**Action item**
What is needed is an exact copy of the records, with the images left out.

**Information**
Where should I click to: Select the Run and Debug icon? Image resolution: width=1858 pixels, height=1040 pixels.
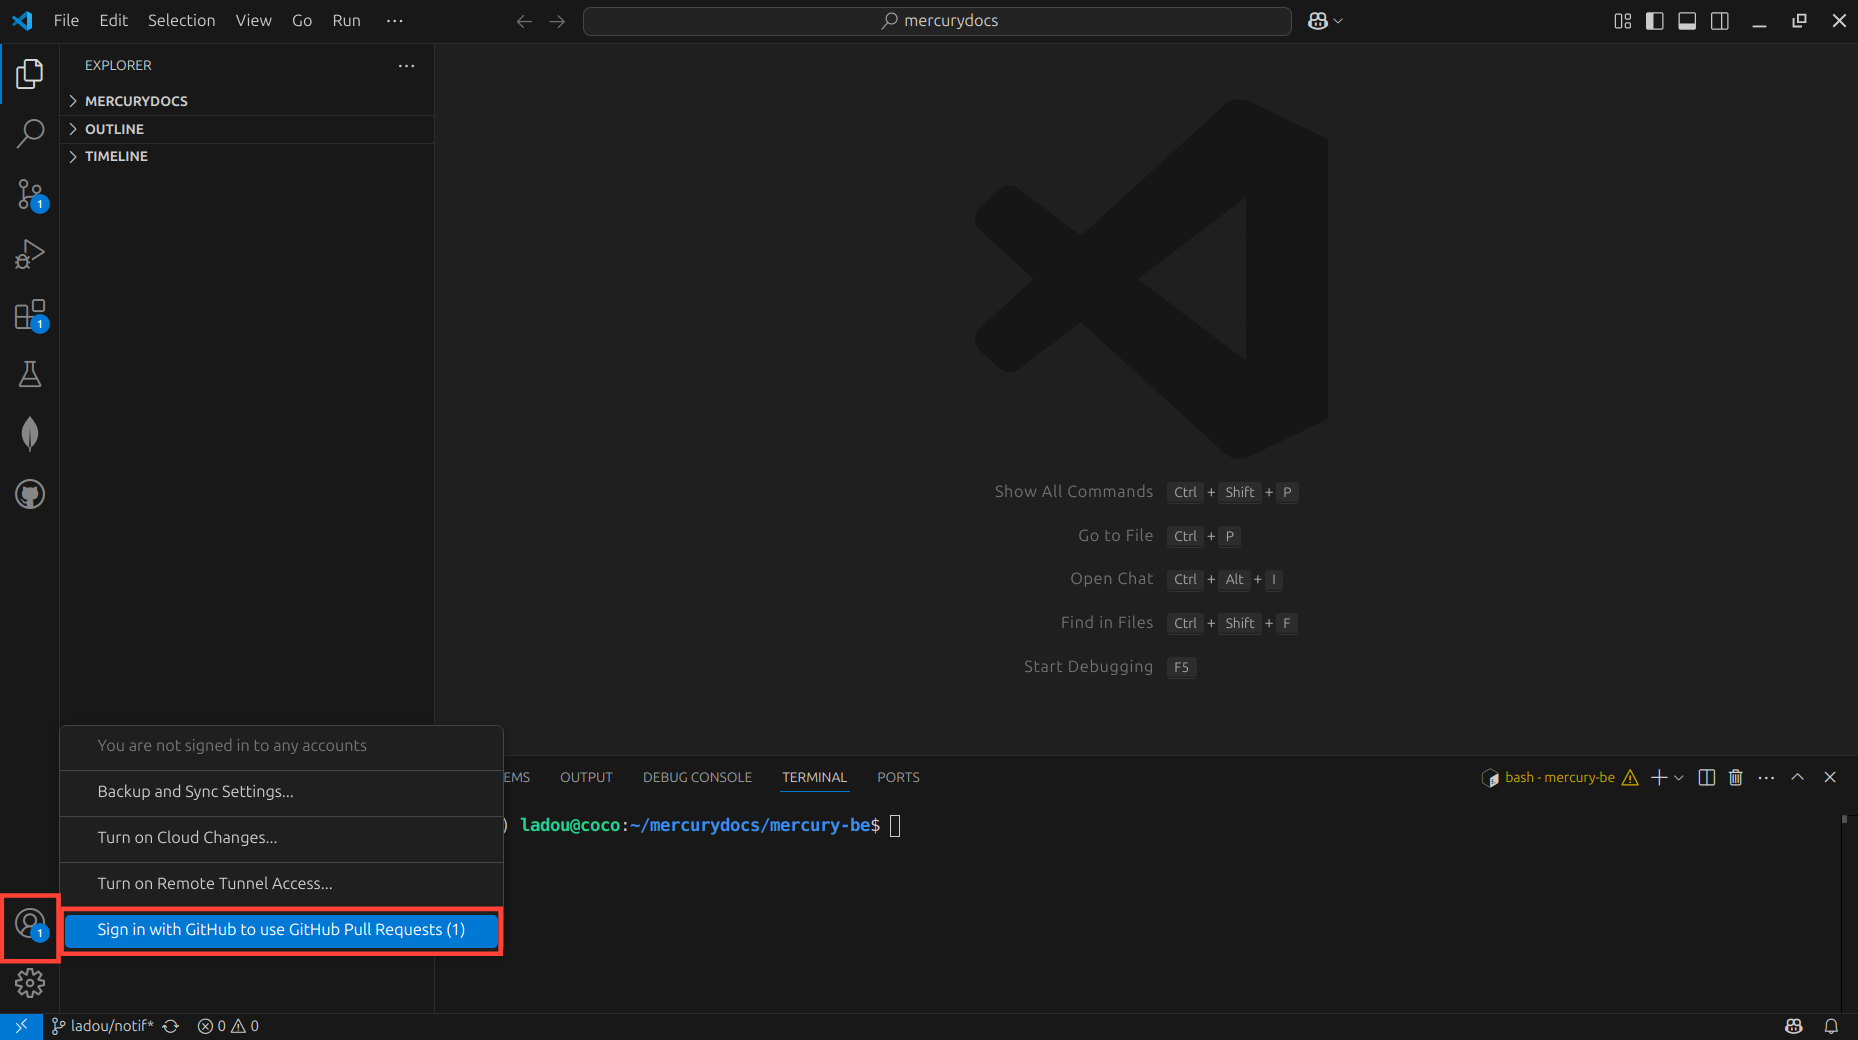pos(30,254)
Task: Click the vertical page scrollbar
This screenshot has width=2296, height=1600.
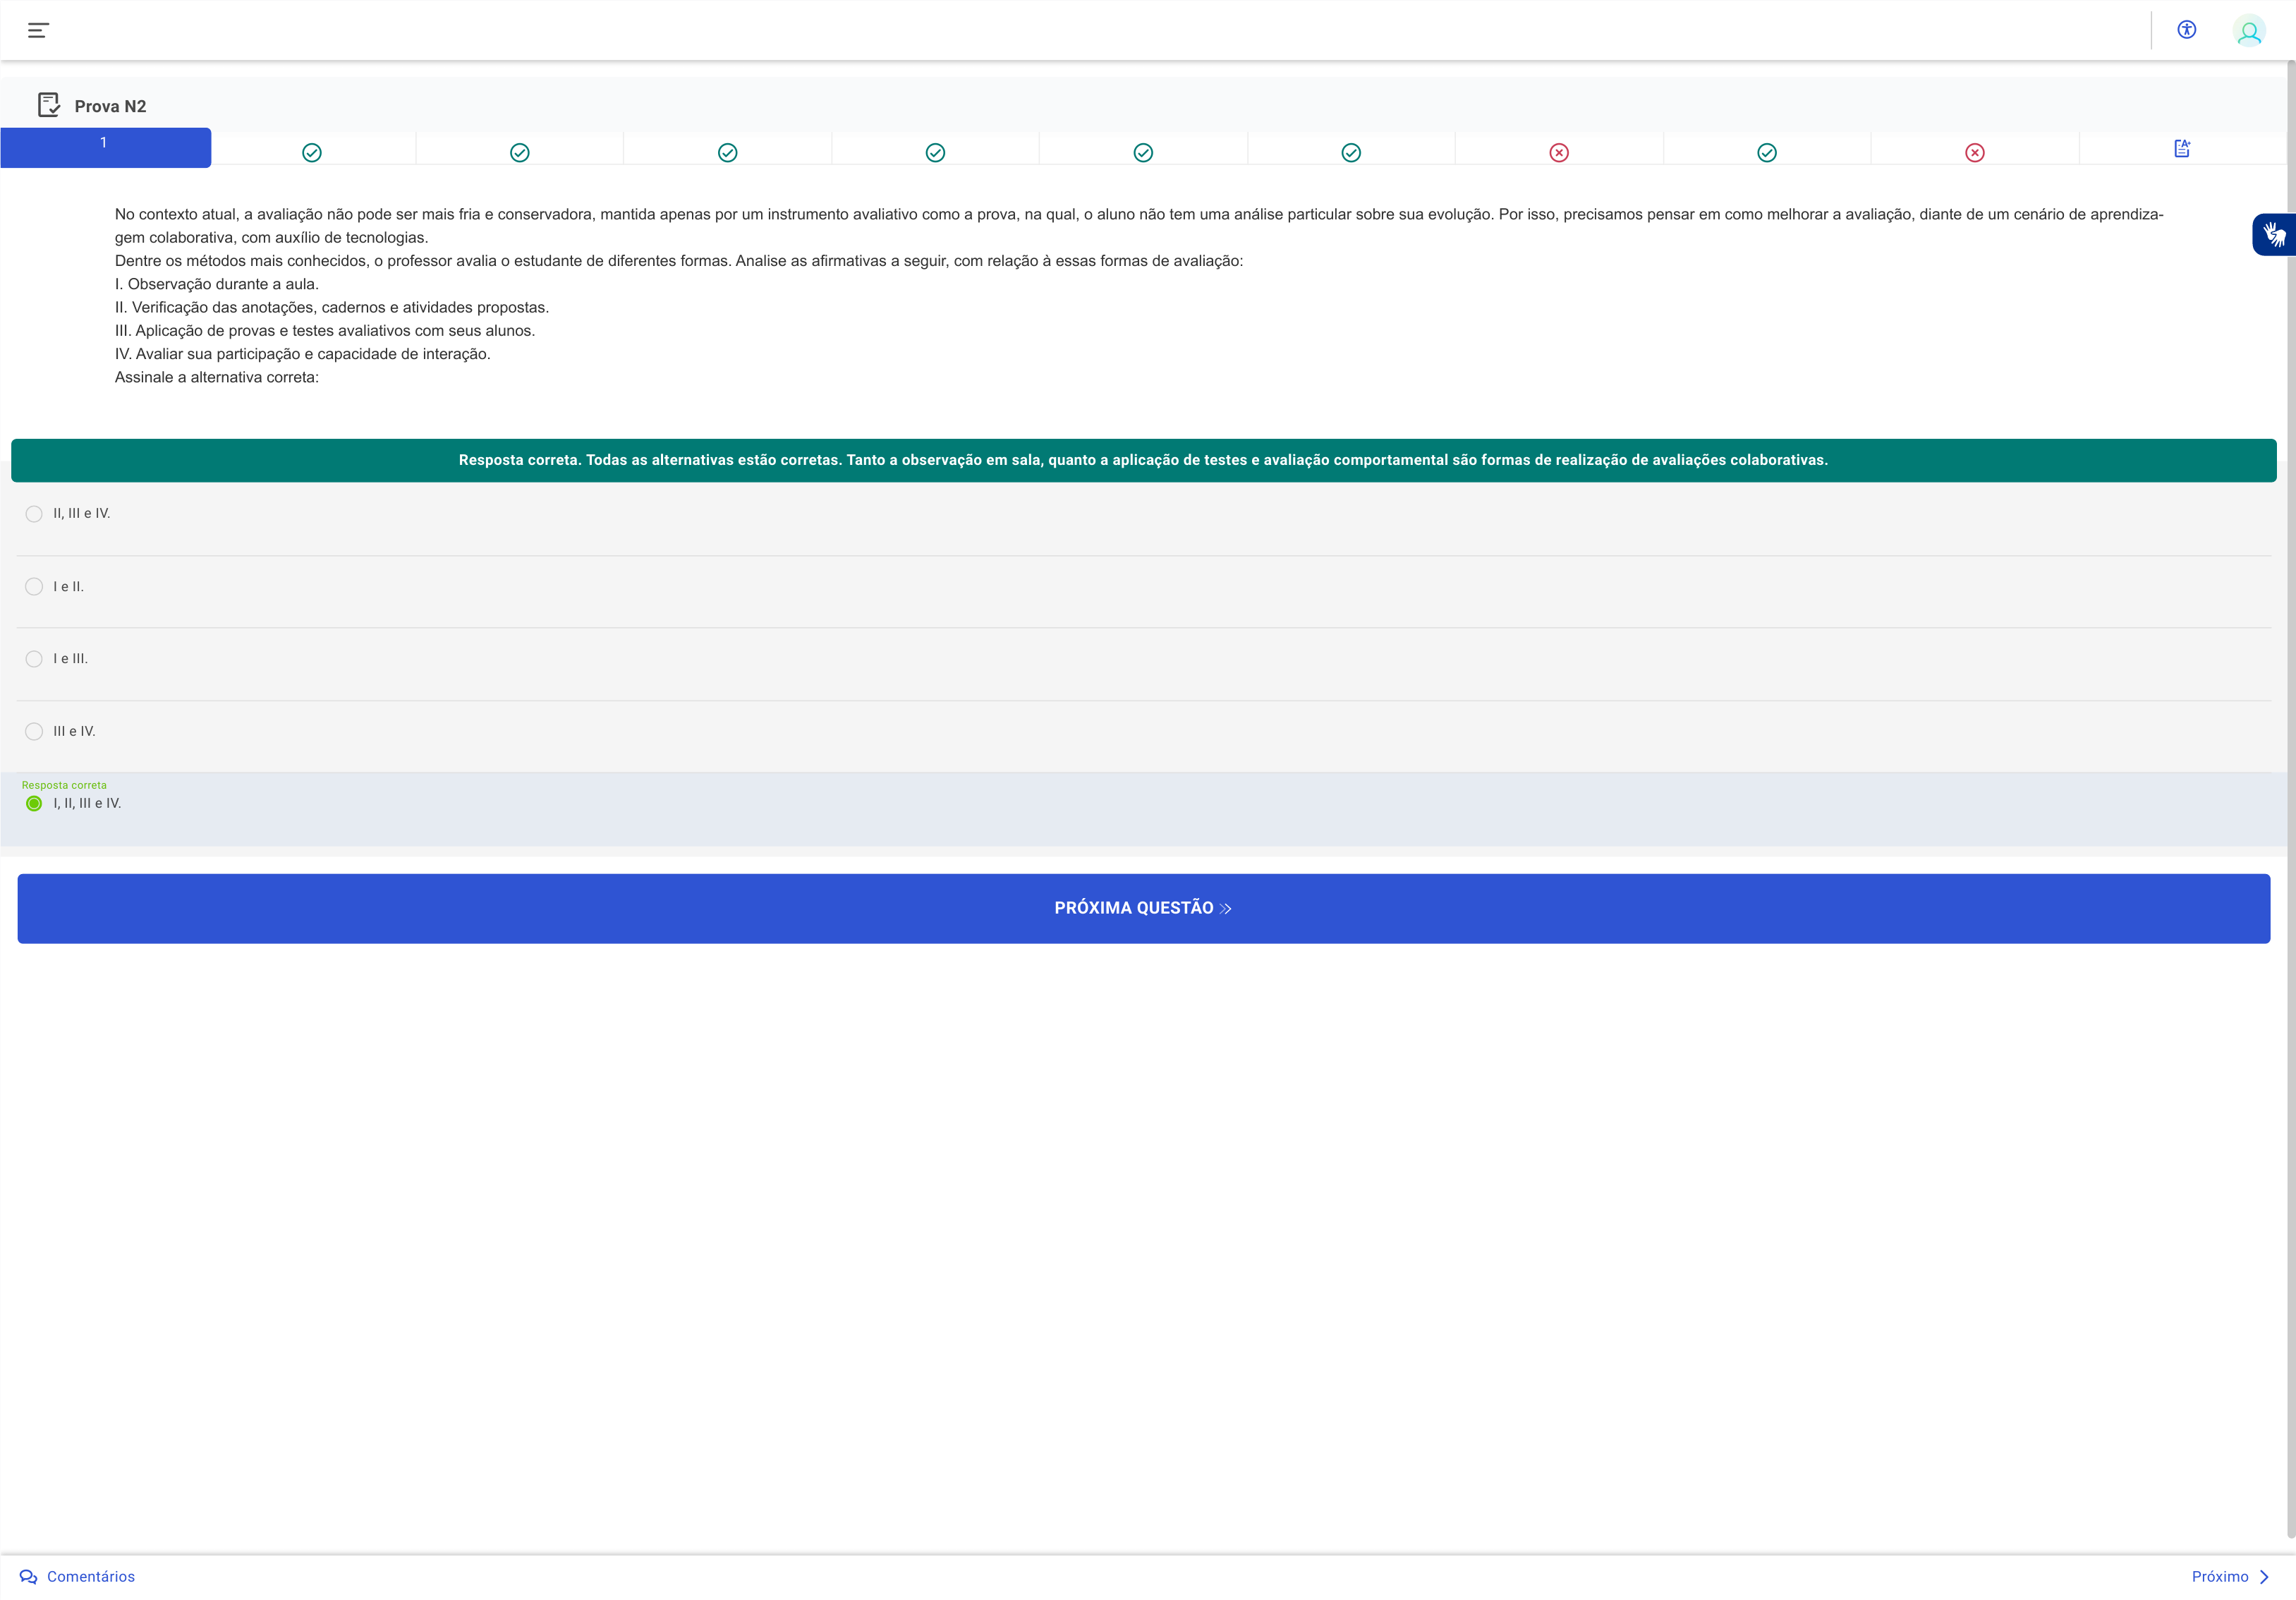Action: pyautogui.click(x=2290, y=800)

**The completed task**
Where should I click to: Select the Run and Debug icon? Image resolution: width=1858 pixels, height=1040 pixels.
pos(30,254)
Task: Click the vertical page scrollbar
This screenshot has width=2296, height=1600.
Action: pyautogui.click(x=2290, y=800)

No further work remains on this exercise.